*Задание к выполнению*.
Допишите следующую часть текста о карьере Нуриева, начиная сразу после последней фразы этого текста.

*Фрагмент текста*.
______
Он не участвовал в активных боевых действиях во время войны, но продвигался вверх по партийной лестнице, став первым секретарём одного из райкомов, а затем, в конце войны, заведующим сельскохозяйственным отделом Башкирского республиканского комитета партии. В 1952 г. он вошёл в секретариат Башкирского рескома, став в 1964 г. его вторым, а в 1957 г. — первым секретарём. В соответствии с должностным рангом Нуриев на следующем съезде партии в 1961 г. был избран полномочным членом ЦК. Он также продолжил своё образование, окончив заочную аспирантуру в Высшей партийной школе в Москве и защитив кандидатскую диссертацию по вопросам экономики зернового хозяйства Башкирии[413]. В 1969 г. он переехал в столицу и, что намного важнее, сменил партийную карьеру на работу в государственных органах, став министром заготовок СССР, а затем и заместителем председателя Совета министров СССР[414]. Во всех назначениях и перемещениях, по словам самого Нуриева, никогда не было ничьего покровительства. «Я никогда не ощущал, что чья-то рука меня поддерживает, — утверждал он. — Всё дело было в том, как человек относится к своей работе, как ведёт себя в семейной жизни, не пьёт ли он, каких результатов он способен добиться». Его выдвижение на министерский пост оказалось для него неожиданным. Возвратившись поздно вечером из поездки за Урал, Нуриев принимал ванну, когда раздался телефонный звонок Михаила Суслова, сообщившего ему, что вчера он назначен на должность министра заготовок. «Как, — удивился Нуриев, — не поставив меня в известность?» «Но вы же не человек с улицы, — пояснил Суслов, — напротив, вы член Президиума Верховного Совета, много лет работаете первым секретарём рескома». Нуриев попробовал протестовать, ссылаясь на то, что его жена не захочет переезжать. «Все жёны одинаковы», — парировал суровый секретарь ЦК.
______
Сохранённые данные:
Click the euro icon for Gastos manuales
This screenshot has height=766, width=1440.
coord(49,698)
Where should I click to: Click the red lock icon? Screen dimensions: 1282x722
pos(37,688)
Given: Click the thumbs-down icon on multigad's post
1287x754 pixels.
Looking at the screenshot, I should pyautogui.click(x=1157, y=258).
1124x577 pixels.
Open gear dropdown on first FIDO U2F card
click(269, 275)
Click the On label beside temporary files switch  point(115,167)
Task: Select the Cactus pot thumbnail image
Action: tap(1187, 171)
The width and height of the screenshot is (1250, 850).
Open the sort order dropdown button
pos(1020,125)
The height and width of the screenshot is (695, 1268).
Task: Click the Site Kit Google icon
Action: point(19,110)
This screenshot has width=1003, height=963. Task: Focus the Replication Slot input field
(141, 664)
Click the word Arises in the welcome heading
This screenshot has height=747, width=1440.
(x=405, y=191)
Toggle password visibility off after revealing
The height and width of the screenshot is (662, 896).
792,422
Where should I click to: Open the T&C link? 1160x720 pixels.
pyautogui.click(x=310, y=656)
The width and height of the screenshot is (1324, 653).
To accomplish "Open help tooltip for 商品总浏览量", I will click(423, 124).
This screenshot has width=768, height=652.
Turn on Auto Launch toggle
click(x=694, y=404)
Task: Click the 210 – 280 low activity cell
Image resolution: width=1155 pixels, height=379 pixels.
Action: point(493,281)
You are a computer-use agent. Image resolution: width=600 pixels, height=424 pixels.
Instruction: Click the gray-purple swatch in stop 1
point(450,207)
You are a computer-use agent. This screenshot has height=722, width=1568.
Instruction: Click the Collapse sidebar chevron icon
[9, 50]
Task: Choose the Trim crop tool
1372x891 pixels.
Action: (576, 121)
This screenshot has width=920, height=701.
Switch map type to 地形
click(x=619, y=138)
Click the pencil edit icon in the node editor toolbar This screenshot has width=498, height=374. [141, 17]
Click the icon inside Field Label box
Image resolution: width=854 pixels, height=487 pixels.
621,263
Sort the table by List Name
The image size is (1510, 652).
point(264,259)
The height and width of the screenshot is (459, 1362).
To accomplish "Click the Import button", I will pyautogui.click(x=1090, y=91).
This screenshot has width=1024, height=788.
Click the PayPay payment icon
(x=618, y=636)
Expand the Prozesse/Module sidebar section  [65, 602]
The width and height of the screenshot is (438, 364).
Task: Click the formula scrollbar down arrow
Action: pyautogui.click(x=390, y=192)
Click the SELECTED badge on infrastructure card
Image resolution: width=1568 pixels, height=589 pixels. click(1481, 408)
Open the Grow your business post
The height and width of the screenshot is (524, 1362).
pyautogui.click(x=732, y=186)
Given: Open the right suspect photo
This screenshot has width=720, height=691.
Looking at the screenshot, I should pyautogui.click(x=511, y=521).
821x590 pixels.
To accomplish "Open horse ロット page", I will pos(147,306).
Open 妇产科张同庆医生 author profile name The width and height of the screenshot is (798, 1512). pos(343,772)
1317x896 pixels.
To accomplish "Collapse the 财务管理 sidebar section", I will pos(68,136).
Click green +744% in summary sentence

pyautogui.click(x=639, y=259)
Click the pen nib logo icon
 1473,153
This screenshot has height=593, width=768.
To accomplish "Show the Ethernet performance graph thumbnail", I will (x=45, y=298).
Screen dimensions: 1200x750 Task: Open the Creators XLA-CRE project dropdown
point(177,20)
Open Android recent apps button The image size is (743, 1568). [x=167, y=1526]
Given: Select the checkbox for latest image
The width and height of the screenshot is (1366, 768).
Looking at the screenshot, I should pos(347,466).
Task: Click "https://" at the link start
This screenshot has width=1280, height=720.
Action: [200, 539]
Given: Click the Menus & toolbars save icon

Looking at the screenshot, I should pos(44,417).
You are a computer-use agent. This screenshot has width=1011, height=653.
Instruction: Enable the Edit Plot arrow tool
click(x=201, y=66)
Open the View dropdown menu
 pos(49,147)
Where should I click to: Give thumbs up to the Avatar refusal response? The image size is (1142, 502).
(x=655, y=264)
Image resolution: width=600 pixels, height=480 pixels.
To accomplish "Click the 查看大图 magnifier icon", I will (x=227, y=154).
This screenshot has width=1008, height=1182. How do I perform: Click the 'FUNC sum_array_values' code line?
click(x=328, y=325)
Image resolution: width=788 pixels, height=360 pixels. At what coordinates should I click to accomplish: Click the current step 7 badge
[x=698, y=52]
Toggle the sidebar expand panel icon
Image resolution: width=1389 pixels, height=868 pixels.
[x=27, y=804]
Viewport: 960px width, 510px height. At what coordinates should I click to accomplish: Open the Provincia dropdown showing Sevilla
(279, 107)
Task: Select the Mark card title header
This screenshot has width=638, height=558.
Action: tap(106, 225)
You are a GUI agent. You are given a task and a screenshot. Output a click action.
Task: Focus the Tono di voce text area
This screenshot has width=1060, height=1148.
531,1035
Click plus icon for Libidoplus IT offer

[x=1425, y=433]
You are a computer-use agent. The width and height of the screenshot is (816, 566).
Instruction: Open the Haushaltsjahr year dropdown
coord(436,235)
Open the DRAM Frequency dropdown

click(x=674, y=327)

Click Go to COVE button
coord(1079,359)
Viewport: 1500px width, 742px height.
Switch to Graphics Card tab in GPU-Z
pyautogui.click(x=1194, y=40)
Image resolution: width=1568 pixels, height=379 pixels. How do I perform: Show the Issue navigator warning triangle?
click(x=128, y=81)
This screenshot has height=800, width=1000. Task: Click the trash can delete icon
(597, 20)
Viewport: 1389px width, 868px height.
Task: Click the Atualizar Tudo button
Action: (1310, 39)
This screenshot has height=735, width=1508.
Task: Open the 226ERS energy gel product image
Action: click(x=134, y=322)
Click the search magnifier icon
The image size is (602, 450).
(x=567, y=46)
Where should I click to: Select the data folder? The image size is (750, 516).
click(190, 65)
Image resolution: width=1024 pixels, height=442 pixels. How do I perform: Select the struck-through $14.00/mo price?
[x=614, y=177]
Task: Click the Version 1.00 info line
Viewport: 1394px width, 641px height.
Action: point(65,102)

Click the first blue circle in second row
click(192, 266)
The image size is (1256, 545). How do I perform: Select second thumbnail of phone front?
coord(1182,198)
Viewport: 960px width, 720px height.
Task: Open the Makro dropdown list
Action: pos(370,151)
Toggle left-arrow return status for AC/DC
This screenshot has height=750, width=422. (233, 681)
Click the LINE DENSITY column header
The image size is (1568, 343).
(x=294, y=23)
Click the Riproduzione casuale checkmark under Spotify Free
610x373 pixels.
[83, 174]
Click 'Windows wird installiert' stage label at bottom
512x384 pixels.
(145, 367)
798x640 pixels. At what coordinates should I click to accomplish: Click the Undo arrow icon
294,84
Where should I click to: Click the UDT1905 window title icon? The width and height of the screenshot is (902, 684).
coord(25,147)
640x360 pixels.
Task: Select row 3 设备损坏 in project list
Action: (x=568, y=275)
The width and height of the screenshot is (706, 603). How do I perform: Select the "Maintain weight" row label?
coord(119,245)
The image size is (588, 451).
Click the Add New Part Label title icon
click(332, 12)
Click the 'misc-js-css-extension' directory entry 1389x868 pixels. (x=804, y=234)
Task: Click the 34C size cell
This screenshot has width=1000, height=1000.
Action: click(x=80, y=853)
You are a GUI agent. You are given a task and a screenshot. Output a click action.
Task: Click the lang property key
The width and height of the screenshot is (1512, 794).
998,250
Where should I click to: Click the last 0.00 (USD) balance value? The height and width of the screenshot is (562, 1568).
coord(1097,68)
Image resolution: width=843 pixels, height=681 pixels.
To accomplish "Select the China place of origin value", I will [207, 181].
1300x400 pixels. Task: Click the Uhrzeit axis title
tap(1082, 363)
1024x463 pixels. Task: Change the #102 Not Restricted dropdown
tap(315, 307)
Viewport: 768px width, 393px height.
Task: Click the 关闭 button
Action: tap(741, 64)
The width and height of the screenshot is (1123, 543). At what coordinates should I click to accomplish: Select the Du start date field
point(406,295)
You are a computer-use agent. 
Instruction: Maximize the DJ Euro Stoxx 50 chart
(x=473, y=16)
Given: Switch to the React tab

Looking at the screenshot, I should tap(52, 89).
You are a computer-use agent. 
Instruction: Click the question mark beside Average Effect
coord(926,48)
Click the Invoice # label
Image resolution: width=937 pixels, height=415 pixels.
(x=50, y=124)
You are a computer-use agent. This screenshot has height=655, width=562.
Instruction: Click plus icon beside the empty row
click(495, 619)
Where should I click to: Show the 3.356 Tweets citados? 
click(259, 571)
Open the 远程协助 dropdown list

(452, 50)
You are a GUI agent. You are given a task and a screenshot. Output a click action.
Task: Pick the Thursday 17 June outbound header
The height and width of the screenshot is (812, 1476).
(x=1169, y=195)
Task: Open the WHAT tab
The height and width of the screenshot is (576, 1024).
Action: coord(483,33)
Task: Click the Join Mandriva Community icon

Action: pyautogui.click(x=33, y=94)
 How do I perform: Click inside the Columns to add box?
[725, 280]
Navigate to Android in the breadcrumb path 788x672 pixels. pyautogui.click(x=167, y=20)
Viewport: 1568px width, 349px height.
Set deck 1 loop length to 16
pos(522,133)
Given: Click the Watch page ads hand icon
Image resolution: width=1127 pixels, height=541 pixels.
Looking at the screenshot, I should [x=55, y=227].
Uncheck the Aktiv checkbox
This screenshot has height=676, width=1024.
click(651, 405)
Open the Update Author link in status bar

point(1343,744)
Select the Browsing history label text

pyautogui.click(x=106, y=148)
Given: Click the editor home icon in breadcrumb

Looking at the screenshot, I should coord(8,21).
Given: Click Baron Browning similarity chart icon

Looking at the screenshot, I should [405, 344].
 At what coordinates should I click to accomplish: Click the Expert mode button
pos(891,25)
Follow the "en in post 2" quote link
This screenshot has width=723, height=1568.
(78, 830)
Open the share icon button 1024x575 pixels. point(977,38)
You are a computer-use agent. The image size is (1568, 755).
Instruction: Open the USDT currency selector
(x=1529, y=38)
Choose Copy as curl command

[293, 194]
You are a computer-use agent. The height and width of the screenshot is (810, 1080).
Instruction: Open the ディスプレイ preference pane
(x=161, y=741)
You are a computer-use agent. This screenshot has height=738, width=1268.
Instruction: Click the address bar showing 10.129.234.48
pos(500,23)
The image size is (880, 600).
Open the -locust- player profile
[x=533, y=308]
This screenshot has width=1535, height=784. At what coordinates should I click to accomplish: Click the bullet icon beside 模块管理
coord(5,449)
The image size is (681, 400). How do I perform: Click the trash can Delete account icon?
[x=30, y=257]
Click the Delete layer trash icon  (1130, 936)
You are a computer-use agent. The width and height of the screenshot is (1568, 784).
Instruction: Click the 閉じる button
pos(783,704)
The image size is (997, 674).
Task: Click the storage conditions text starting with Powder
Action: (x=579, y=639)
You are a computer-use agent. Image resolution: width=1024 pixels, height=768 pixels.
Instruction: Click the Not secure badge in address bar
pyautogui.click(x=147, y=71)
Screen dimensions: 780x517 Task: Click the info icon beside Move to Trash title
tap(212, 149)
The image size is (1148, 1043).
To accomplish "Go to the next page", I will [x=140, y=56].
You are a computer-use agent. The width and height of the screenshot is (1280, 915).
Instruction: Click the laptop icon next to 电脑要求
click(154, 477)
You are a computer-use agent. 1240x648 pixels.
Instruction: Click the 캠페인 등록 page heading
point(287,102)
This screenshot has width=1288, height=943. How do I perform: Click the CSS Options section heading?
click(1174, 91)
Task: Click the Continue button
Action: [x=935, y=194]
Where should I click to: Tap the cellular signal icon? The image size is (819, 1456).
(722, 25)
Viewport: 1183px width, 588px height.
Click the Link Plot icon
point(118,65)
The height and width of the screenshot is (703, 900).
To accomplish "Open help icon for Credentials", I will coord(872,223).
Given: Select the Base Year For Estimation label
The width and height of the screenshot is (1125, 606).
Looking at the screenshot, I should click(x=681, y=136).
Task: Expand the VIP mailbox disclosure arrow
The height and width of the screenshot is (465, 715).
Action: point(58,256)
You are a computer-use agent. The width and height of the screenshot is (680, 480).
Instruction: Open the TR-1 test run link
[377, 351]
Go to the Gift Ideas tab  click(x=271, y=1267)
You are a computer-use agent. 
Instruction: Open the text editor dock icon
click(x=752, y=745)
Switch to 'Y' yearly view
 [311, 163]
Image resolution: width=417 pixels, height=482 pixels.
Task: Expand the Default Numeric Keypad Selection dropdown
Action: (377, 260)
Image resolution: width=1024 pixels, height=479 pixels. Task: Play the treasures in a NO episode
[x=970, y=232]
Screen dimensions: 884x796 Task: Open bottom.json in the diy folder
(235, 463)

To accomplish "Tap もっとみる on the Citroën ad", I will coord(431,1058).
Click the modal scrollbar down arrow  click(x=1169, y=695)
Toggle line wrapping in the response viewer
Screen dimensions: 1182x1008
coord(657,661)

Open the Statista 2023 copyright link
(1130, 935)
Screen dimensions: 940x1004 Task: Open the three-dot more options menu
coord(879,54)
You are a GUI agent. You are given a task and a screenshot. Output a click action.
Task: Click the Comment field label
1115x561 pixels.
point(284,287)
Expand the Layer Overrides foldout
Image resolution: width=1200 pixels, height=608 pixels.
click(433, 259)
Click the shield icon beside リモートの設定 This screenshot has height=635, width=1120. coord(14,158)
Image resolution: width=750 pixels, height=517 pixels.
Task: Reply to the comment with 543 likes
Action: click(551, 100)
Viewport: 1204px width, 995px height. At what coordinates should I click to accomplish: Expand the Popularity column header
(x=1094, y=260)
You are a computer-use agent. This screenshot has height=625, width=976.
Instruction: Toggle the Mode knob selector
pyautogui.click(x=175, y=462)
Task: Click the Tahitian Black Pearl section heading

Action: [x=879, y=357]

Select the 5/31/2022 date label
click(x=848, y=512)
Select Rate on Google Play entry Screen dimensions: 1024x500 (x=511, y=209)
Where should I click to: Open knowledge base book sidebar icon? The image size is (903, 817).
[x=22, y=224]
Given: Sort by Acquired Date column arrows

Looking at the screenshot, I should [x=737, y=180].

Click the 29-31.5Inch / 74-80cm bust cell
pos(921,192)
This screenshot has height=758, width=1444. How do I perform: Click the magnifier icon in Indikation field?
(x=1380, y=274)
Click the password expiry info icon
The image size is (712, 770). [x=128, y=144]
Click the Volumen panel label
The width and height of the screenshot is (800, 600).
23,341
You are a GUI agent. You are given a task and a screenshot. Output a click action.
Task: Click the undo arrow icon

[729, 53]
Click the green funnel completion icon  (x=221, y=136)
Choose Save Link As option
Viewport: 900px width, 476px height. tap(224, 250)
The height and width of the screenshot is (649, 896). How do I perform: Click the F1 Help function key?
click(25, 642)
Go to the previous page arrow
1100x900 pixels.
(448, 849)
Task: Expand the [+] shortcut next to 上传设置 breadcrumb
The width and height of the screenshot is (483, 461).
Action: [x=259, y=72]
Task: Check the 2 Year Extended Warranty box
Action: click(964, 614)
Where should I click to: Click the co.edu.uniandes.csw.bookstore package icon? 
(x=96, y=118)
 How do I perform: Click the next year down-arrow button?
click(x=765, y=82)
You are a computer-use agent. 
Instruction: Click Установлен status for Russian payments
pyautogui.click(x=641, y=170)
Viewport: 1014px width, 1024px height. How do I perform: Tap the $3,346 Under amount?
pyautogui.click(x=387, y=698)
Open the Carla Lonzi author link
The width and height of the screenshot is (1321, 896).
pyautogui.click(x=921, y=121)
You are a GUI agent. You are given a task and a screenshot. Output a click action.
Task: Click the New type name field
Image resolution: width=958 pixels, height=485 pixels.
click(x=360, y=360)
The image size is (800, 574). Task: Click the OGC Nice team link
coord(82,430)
______
*Ответ на задание*.
5.2. Зия Нуриев (репродукция с. портрета, написанного в 1970 г. Новости)
Похожая история случилась с Нуриевым и в 1973 г. Когда он ехал в служебном автомобиле, ему позвонил из Кремля Брежнев, чтобы сообщить о его назначении заместителем председателя Совета министров и о том, что на следующий день он должен явиться на представление к Косыгину. Личного мнения Нуриева опять никто не спрашивал, хотя тот не испытывал особого желания перемещаться на новую должность, поскольку только начинал осваивать министерские обязанности. Но Брежневу было достаточно того, что его коллеги заметили позитивные результаты деятельности Нуриева, о чём он сообщил тому при личной встрече. В качестве заместителя председателя Совета министров Нуриев отвечал за сельское хозяйство и пищевую промышленность, а позднее сфера его ответственности расширилась за счёт вопросов охраны окружающей среды и рационального использования природных ресурсов. На эту тему за несколько месяцев до ухода на пенсию он сделал доклад на сессии Верховного Совета в 1985 г. Он также возглавлял некоторые советские делегации в зарубежные страны[415]. Подобно Всеволжскому, Нуриев собрал богатую коллекцию наград, включая три ордена Ленина, которыми его награждали в связи с пятидесяти–, шестидесяти– и семидесятилетним юбилеями[416]. Он говорил речь на съезде партии в 1966 г., часто выступал на пленумах ЦК и заседаниях Политбюро с сообщениями по сельскохозяйственным вопросам[417]. Но в отличие от Всеволжского профессиональная компетентность Нуриева никогда не подвергалась сомнениям, и он смог уйти на пенсию без ущерба для своей репутации.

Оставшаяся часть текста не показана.